*** Opening INPUT DATA ***

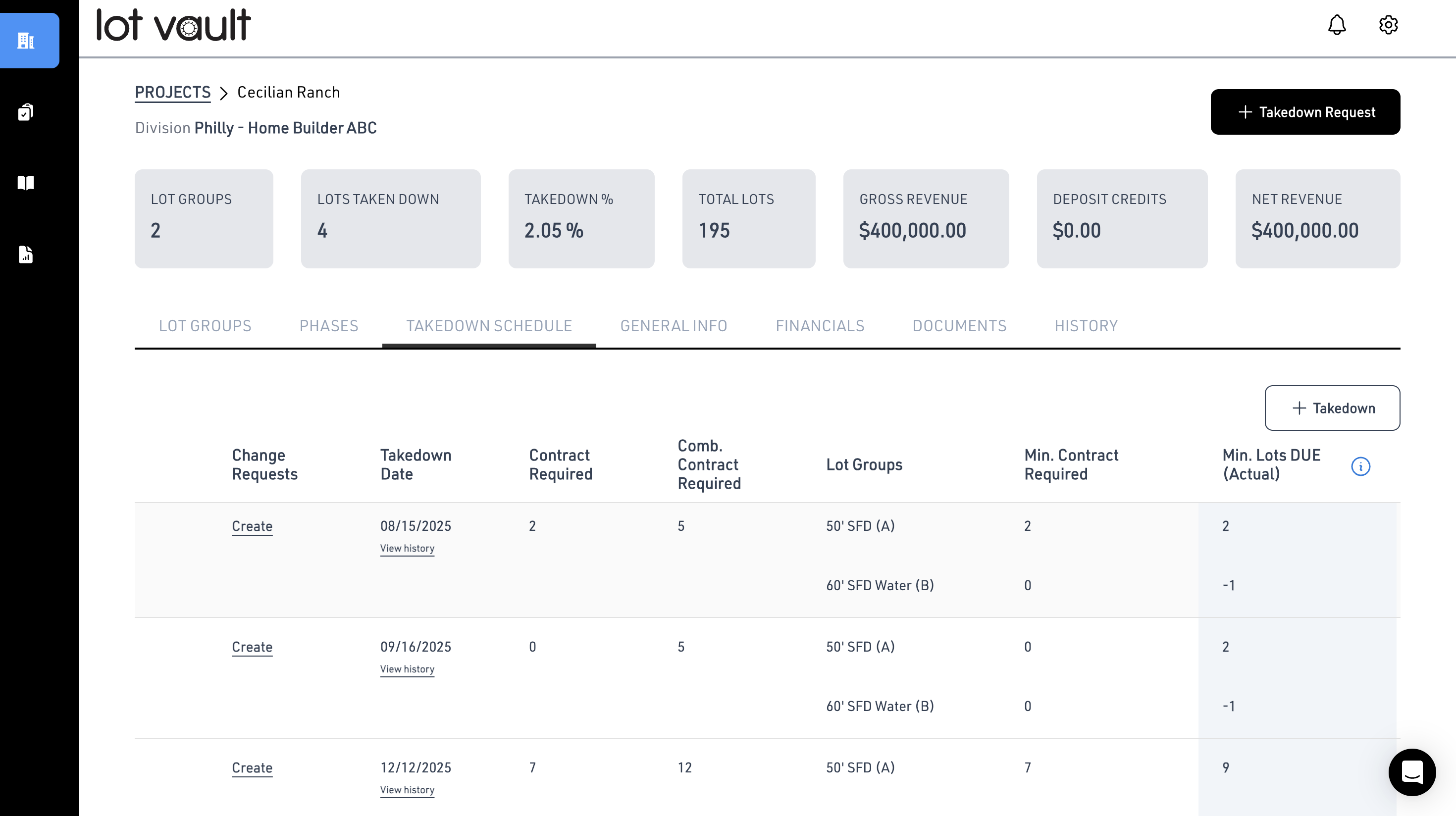
Task: Click the add Takedown outlined button
Action: pyautogui.click(x=1332, y=408)
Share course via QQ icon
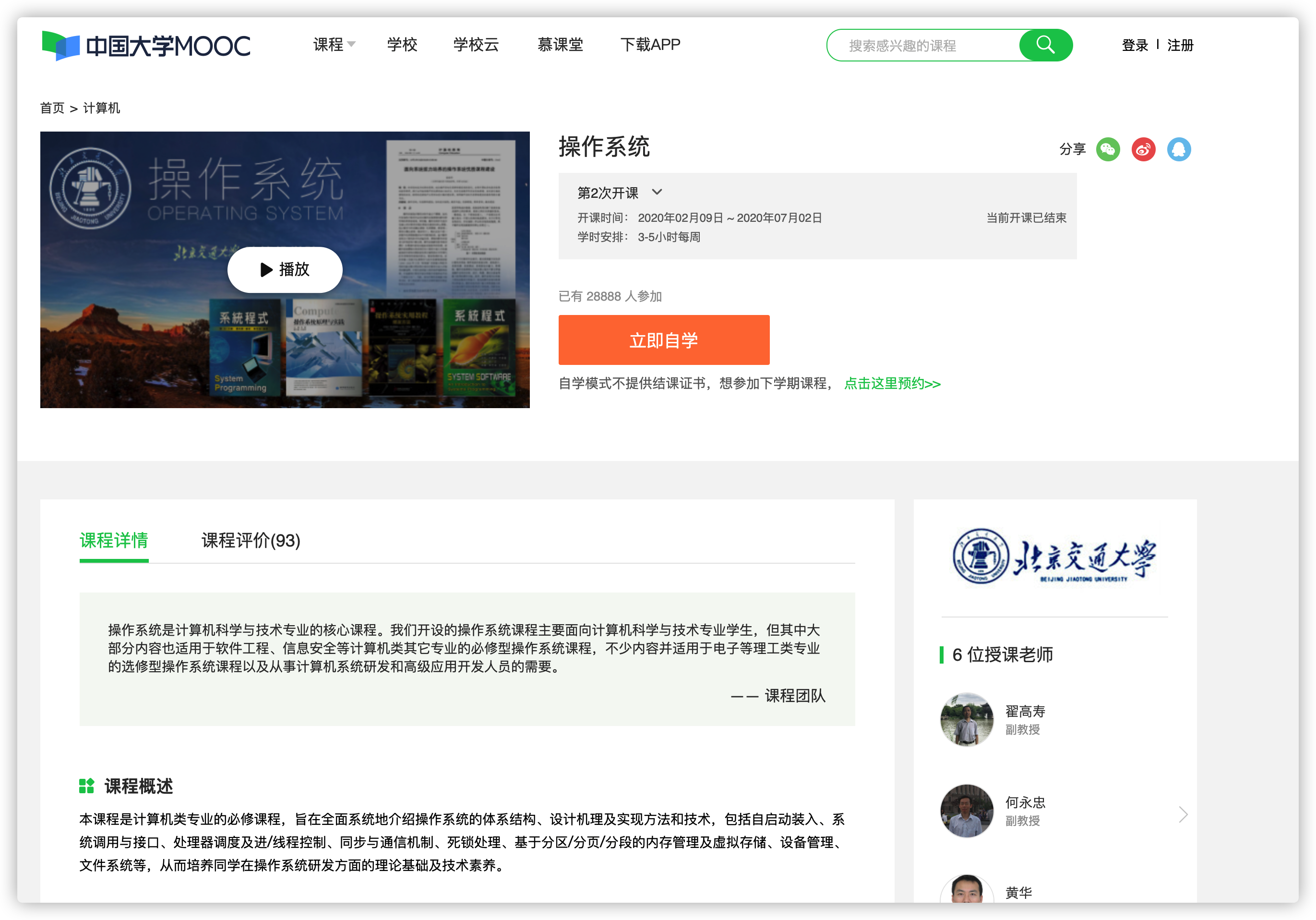1316x920 pixels. tap(1178, 150)
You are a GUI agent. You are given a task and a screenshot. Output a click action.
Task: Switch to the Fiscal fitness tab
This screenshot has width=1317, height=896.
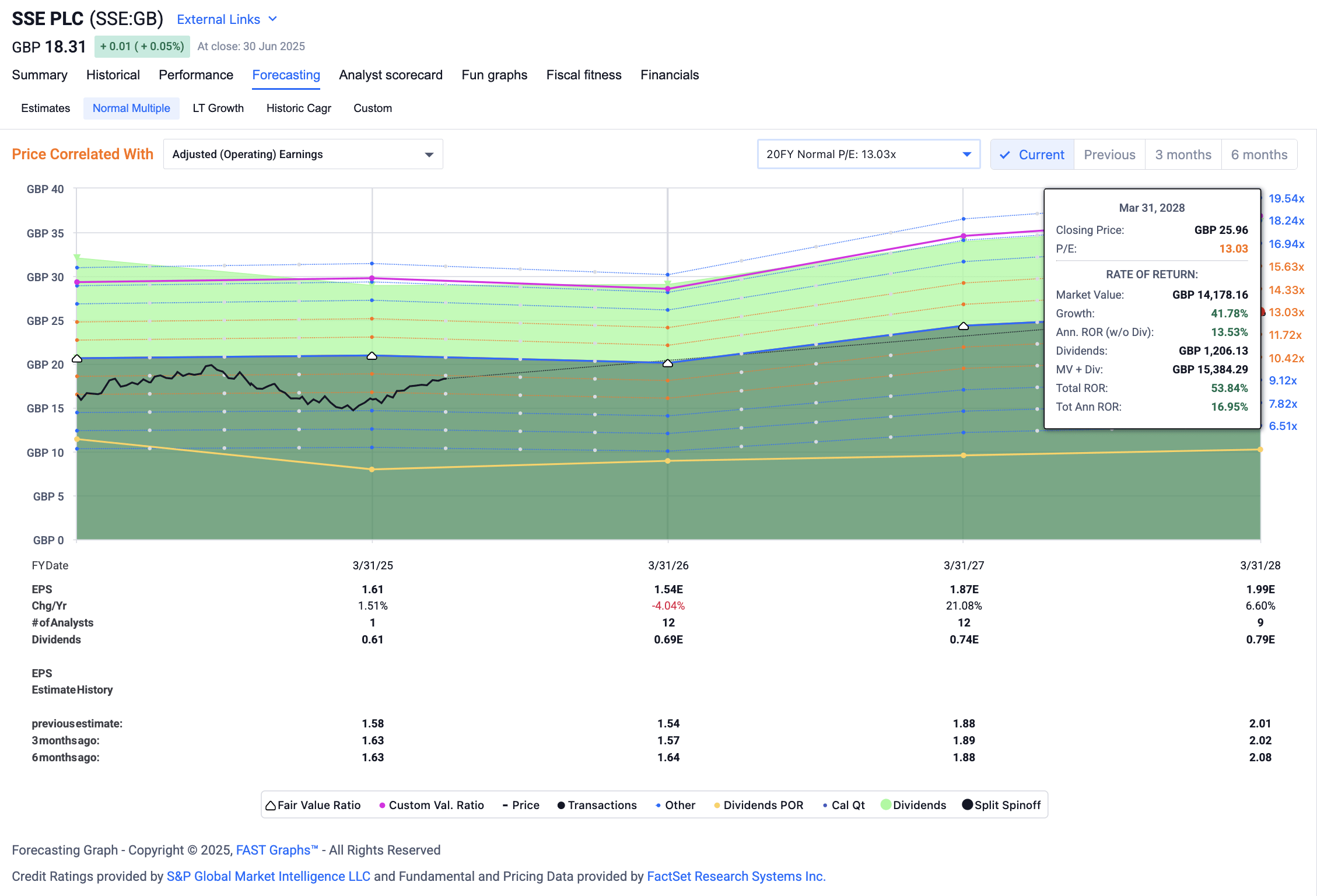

*** Closing INPUT DATA ***

> **PROBLEM DESCRIPTION**: Whenever a line above includes the string "screenshot", copy it.

> **SOLUTION TO THE EXERCISE**:
You are a GUI agent. You are given a task and a screenshot. Output a click action.
This screenshot has width=1317, height=896.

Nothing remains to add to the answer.